Microsoft's Price Reductions
Microsoft’s announcement recently that its hosted Exchange service would drop in price from $10 to $5 per seat per month, coupled with the announcement that BPOS would drop from $15 to $10 per month, has generated quite a bit of buzz in the hosted Exchange community.
Phil Wainewright on his “Software as Service” blog may be correct in that the pricing cut was designed to counter IBM LotusLive adoption. While I agree that some of the motivation may have been to counter LotusLive and the significant progress that IBM has made in generating new customers for its SaaS offering, I think there is more to the story:
- Our research shows that there is a perception in the marketplace that on-premise management of Exchange is cheaper than it really is—many decision makers don’t sit down to calculate the actual cost of Exchange, and so often underestimate the actual cost of their on-premise deployment compared to a SaaS alternative.
- As a result, there is a decent amount of education that needs to occur to help decision makers understand the cost differences that already exist between on-premise deployments of Exchange and hosted Exchange. The price drop may be an admission that the company has not convinced enough customers of the price deltas that already exist.

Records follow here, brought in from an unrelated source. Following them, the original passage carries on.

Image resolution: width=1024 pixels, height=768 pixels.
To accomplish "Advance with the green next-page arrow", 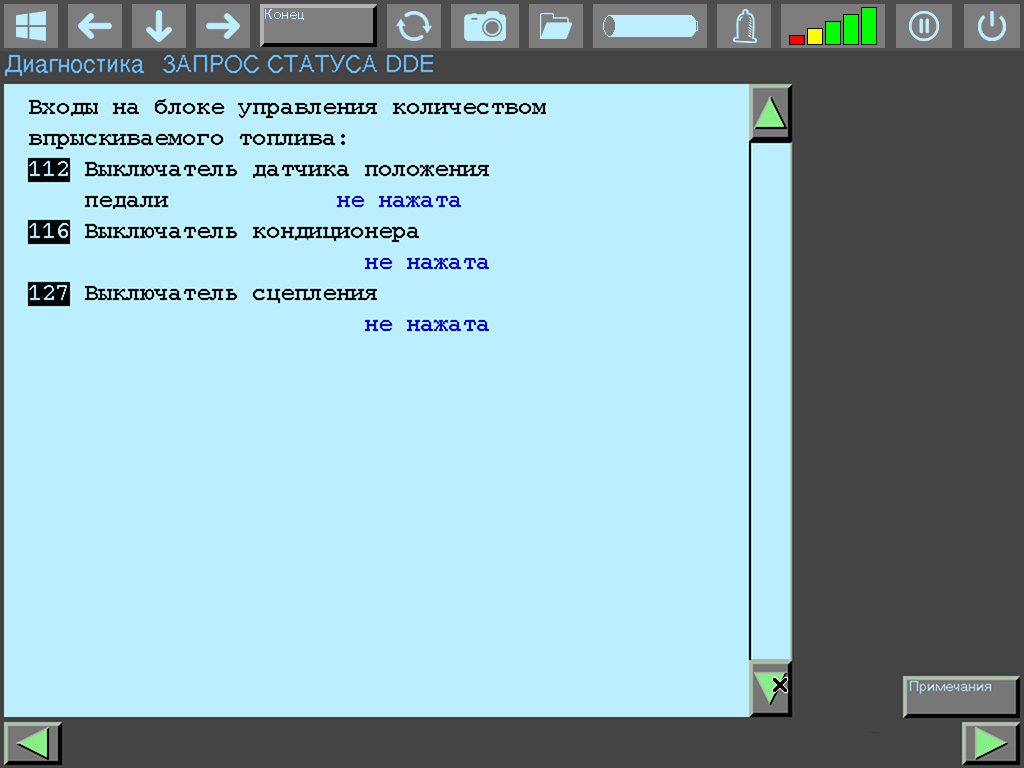I will pyautogui.click(x=991, y=742).
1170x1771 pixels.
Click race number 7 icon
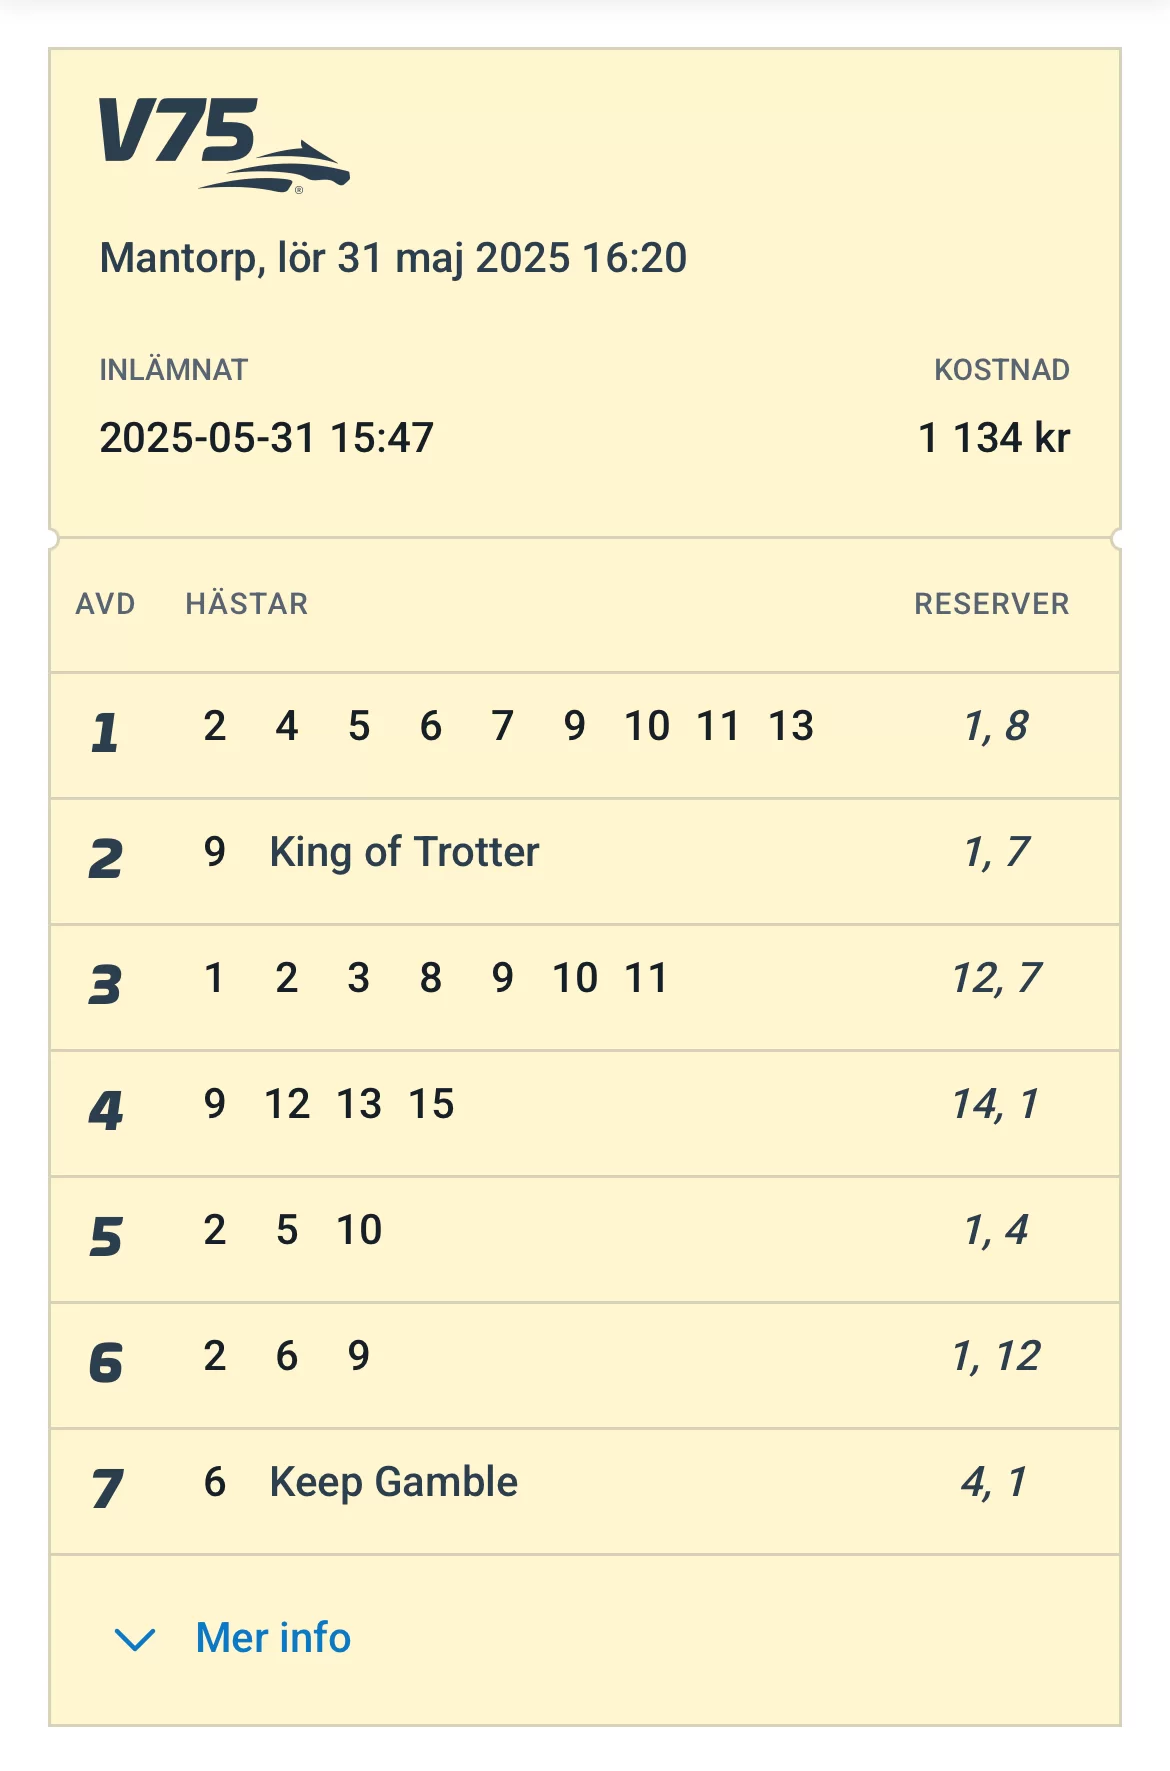click(x=106, y=1489)
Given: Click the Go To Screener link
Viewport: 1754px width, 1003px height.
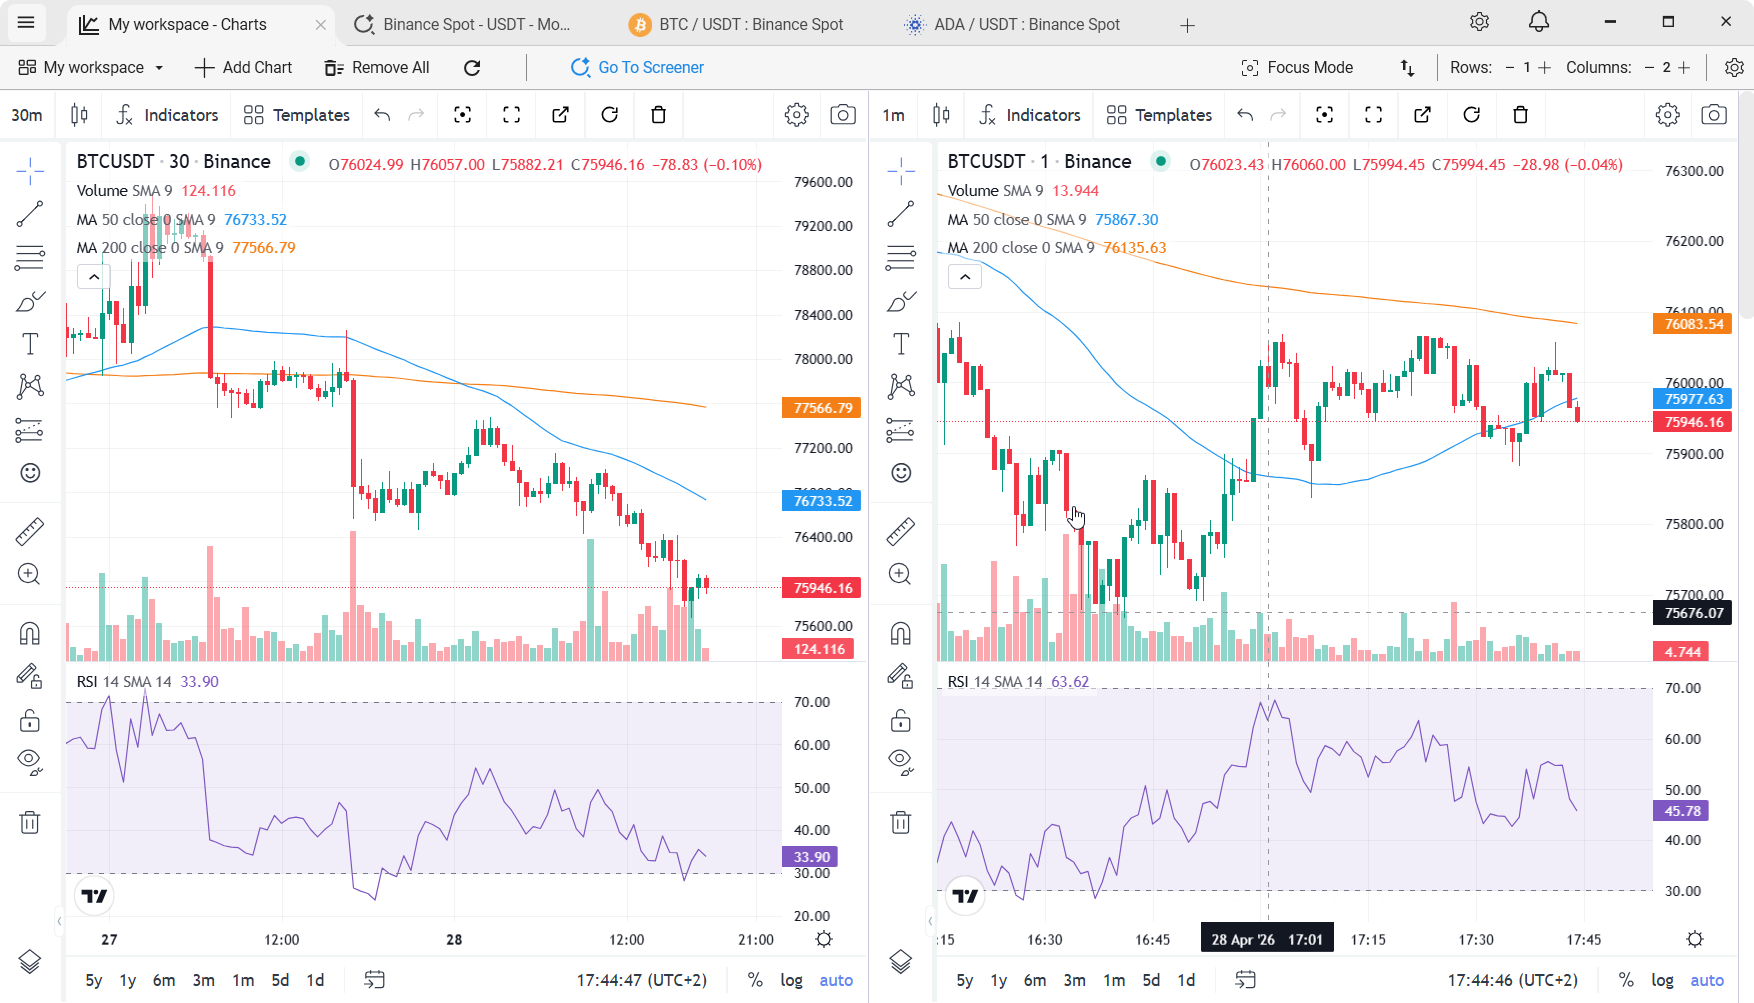Looking at the screenshot, I should (637, 67).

- While Microsoft may be attempting to counter LotusLive, they are also trying to counter Google’s success at penetrating the SaaS market with their $50 per seat per year offering. Google has done quite well in this market.
- I believe that Microsoft may also be expecting a move from Cisco in the enterprise SaaS market and the price drop may be an attempt to reduce the impact of a Cisco announcement in this area in the near future. Cisco is clearly a force with which to be reckoned given that they have the pieces of a formidable messaging and unified communications capability (PostPath, WebEx, IronPort, ScanSafe, etc.). I believe that long term, Cisco may be the company with which Microsoft competes most heavily in the communications market.
It will be interesting to see what impact the price reductions have on the hosted Exchange community. At a minimum, it will make Microsoft more competitive with them, force price reductions by some hosted Exchange providers, and motivate some to provide additional value added services (hosted SharePoint, hosted archiving, etc.) that offer them the ability to retain their margins. It may also motivate some to expand their offerings to include hosted Zimbra and other platforms.